As she was placing rivets in the row of holes where the edge of the middle skin overlaps the inner edge of the outer skin, she came to a hole that didn't seem to be a hole. She could see the two holes from the skins, but there was nothing but solid aluminum where the rib should be. With her recent focus on drills, her first inclination was to grab a drill and create a hole where none existed, but she thought that it was unlikely that at this stage in building the plane that we had found a hole that Van's had forgotten to drill for us.

I crawled underneath the wing to see what was wrong.

Oh my!! How in the world had I missed that when I was clecoing the skin on! It's not even in the same zip code! Fortunately no rivets had been pulled and no new holes had been drilled so it was an easy fix. We were soon done.


In her recently (and suddenly) discovered latent interest in quality control, she found a rivet that didn't seem to meet her equally new high riveting standards.

I took a look at it.

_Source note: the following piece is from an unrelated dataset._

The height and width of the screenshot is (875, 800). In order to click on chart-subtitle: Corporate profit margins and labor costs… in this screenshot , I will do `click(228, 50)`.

It seemed fine to me.

She disagreed, but reluctantly deferred to my judgement.

As I busied myself with getting the leading edge of the skins clecoed onto the top of the wing to keep them from flopping around, I learned a lesson on the topic of not leaving the Sharpie marker lying around.

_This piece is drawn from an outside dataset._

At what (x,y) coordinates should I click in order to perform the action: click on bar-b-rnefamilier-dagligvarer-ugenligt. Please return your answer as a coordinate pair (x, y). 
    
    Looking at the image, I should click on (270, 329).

(Cabot is a young Boxer/Black Lab mix who, due to a miscommunication with the vet, was being egregiously overfed to the detriment of his boyish figure)

By the time we got home, she was in a great mood, albeit quite hungry. And I was again impressed with the amazing mood enhancement that can result from a good night of airplane building.


Anonymous said...


Hugo said...

Dave, maybe she is thinking that someday she'll be able to say, "Hey! I helped build this thing, so you'd BETTER let me take lessons in it!"...?

Rick Lee said...

A good story. The graffiti made me laugh.

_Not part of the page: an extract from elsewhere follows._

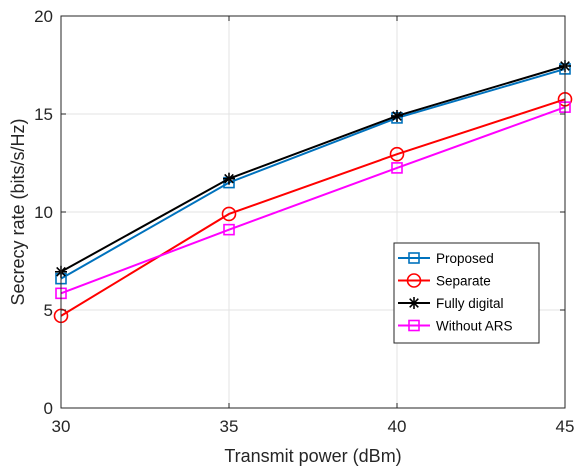 The height and width of the screenshot is (469, 576). I want to click on x-axis-label: Transmit power (dBm), so click(312, 456).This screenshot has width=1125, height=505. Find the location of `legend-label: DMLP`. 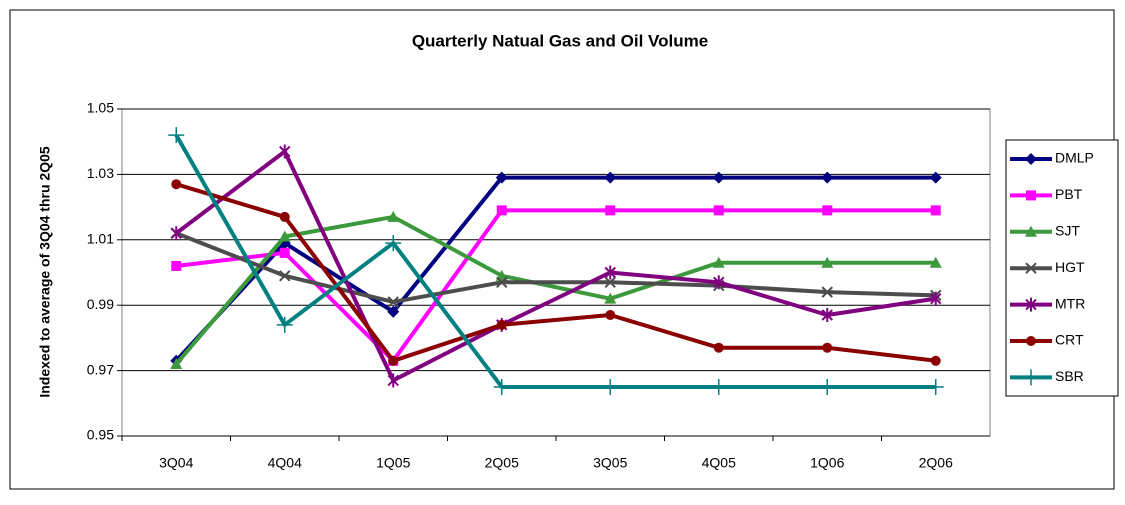

legend-label: DMLP is located at coordinates (1074, 158).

Hendrick Adventures said...

What a great experience, building an airplane with your Dad (Daughter)! Enjoy this time like no other. I may ask my 86 year old Mom to pull some rivits to cheer her up in her senior moments.

Mike Norton said...

Dave, What a great story. I know I smile for a week or two when my 15 year old son wants to actually help me with something airplane related or otherwise. It seem they get to a stage where there are more fun things to do then spend time with Dad. So sad!!!!